**EXTRACTED ENTRIES:**
········
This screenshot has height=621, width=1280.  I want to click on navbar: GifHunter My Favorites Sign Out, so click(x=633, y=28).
········
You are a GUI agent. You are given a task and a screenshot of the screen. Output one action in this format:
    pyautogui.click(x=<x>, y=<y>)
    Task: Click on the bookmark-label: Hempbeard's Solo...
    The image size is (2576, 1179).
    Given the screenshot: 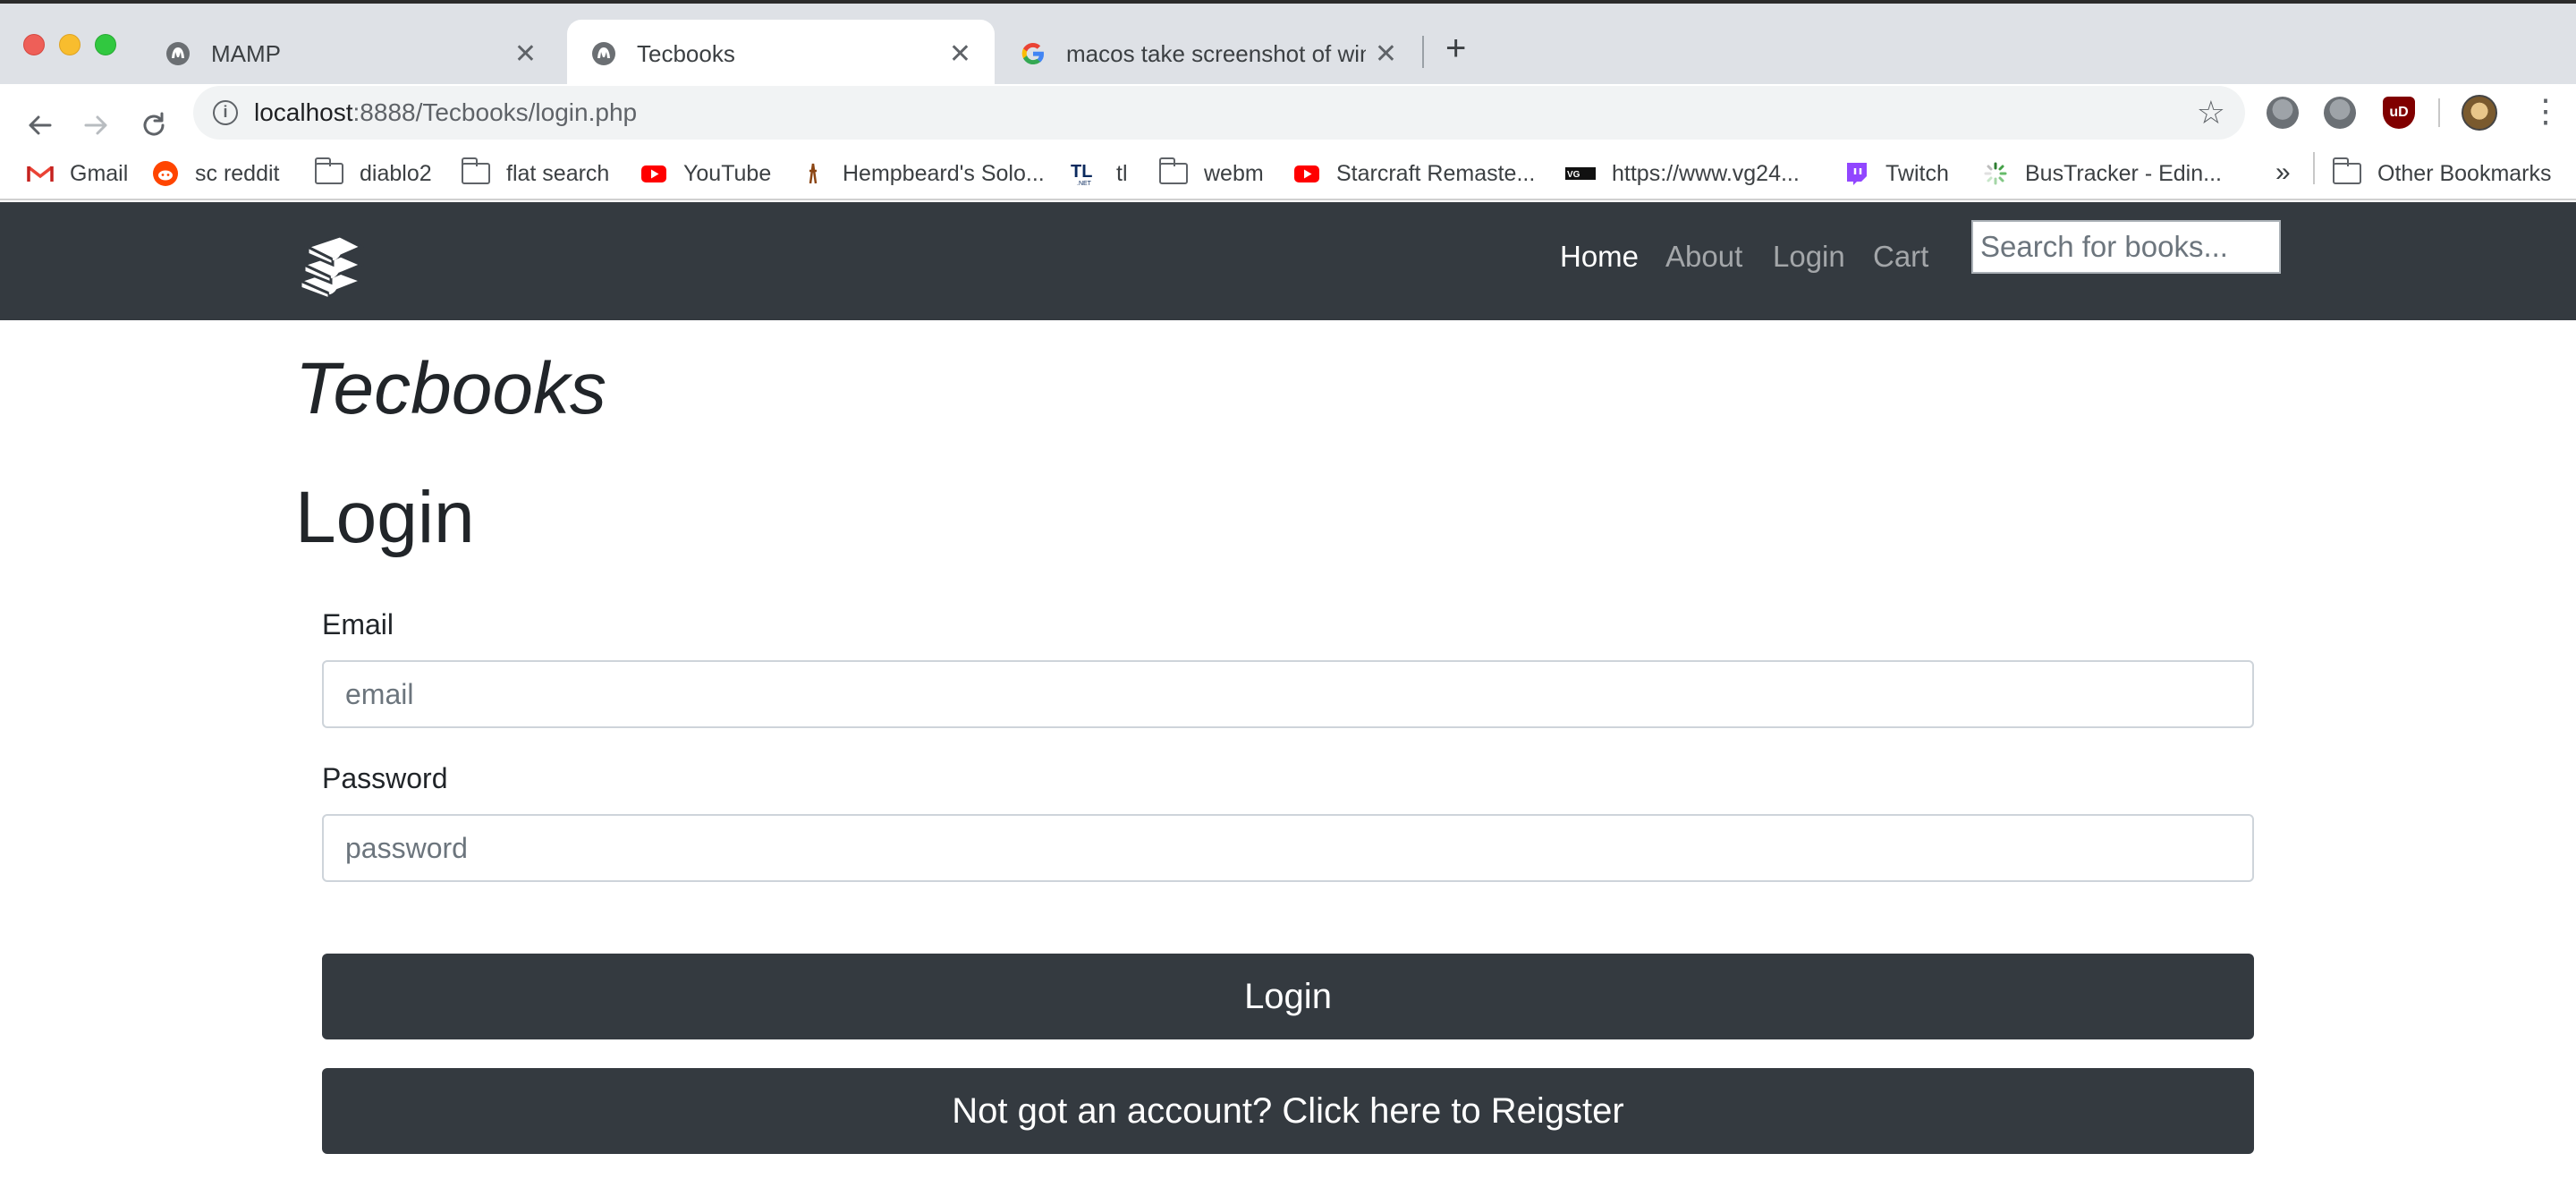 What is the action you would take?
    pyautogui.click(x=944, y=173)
········
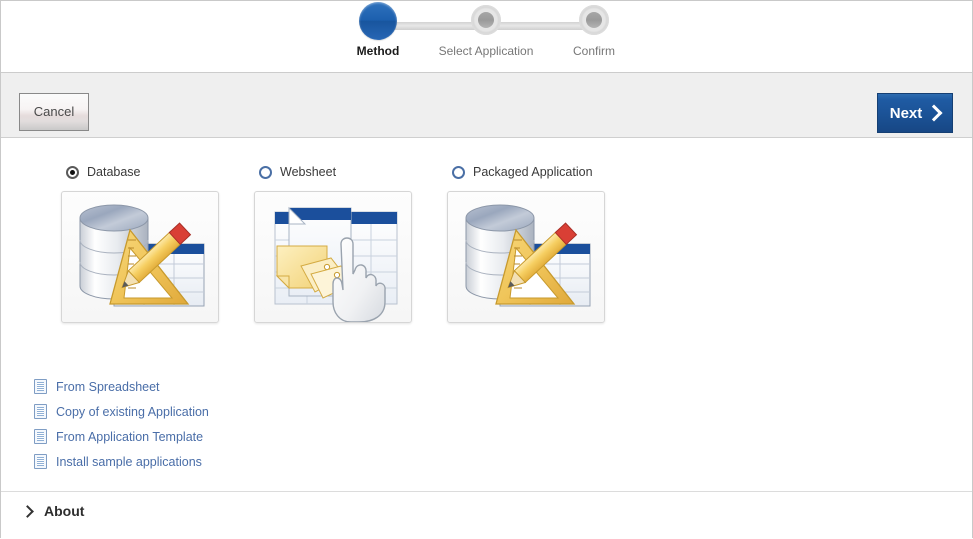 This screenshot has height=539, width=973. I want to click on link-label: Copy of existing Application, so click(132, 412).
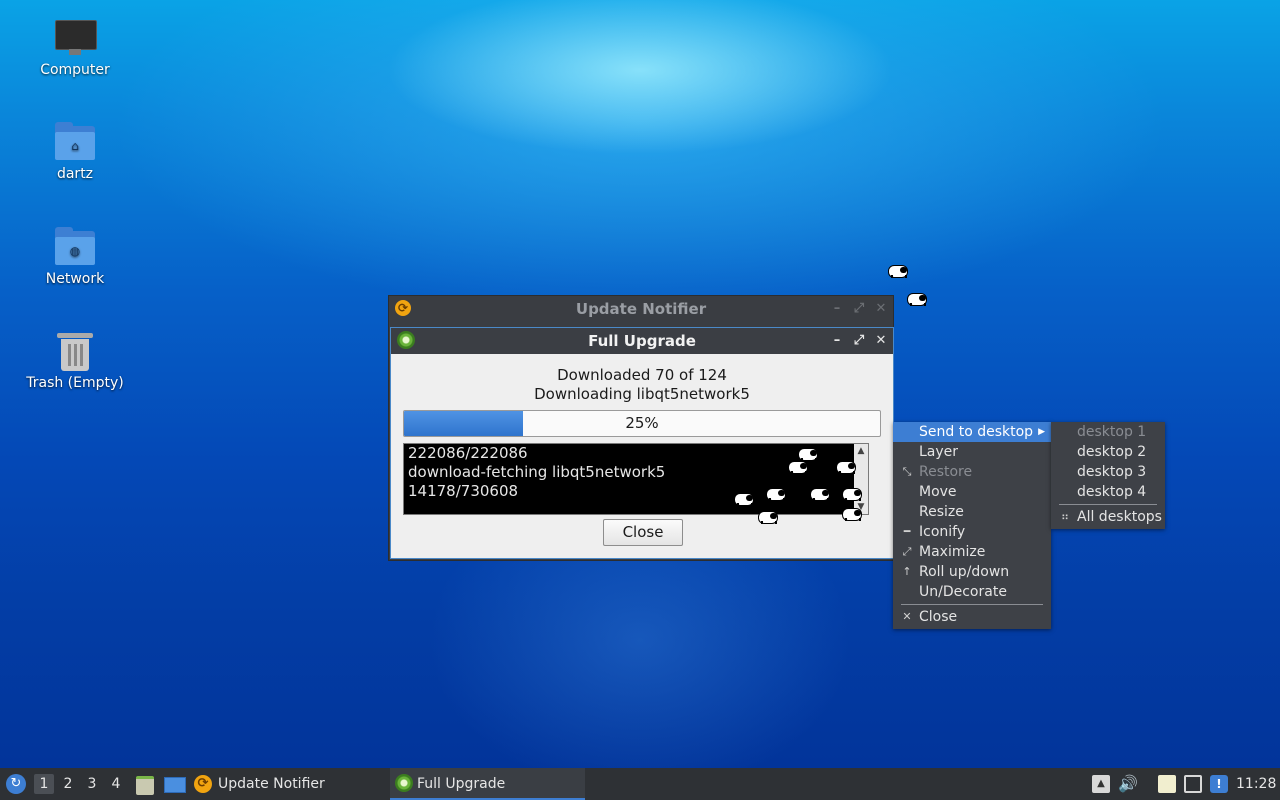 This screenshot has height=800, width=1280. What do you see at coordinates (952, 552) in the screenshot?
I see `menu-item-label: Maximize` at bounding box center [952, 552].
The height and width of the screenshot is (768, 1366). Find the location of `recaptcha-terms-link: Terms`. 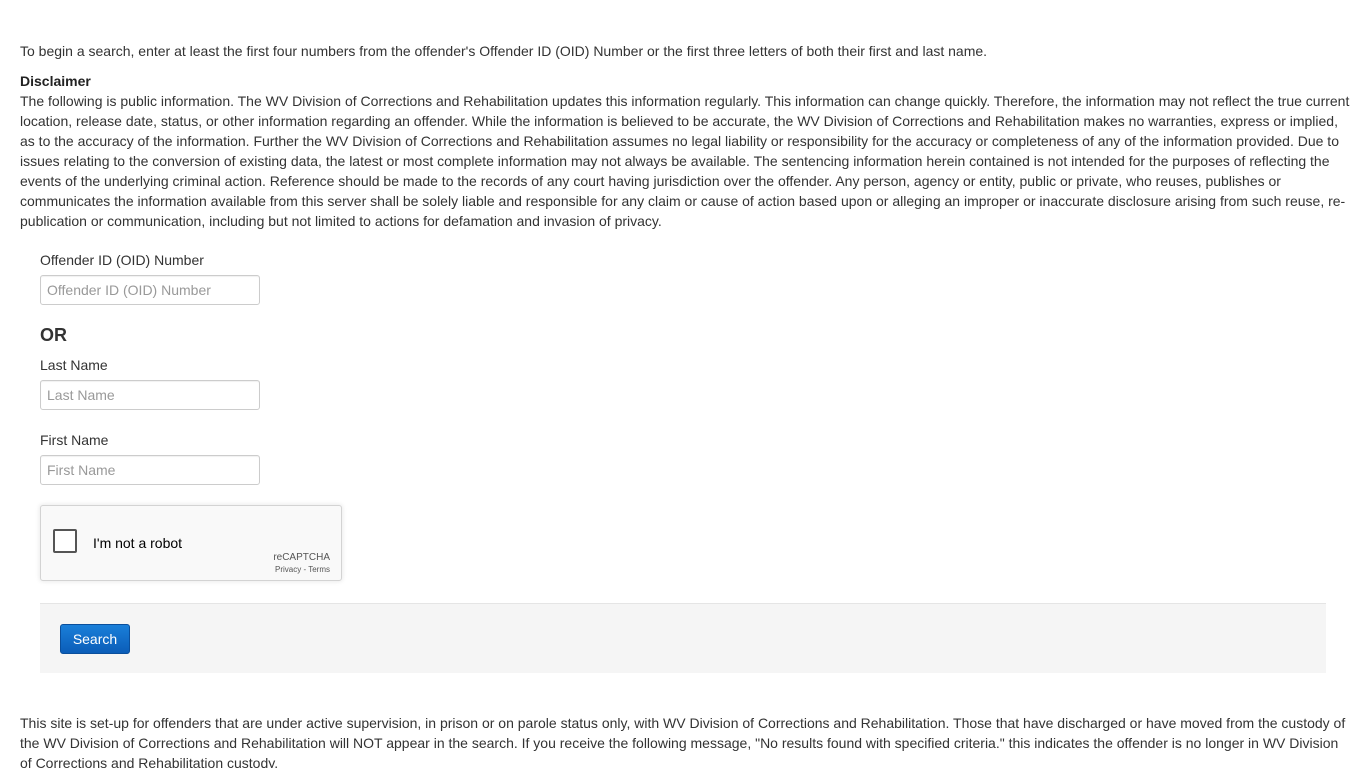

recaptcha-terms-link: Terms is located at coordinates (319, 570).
········
**WHAT TO DO:**
Return verbatim the lines starting with the one that contains "The height and" and ending with the one that contains "recaptcha-terms-link: Terms is", leaving out the pictures.

**WRITTEN SOLUTION:**
The height and width of the screenshot is (768, 1366). Find the location of `recaptcha-terms-link: Terms`. 

recaptcha-terms-link: Terms is located at coordinates (319, 570).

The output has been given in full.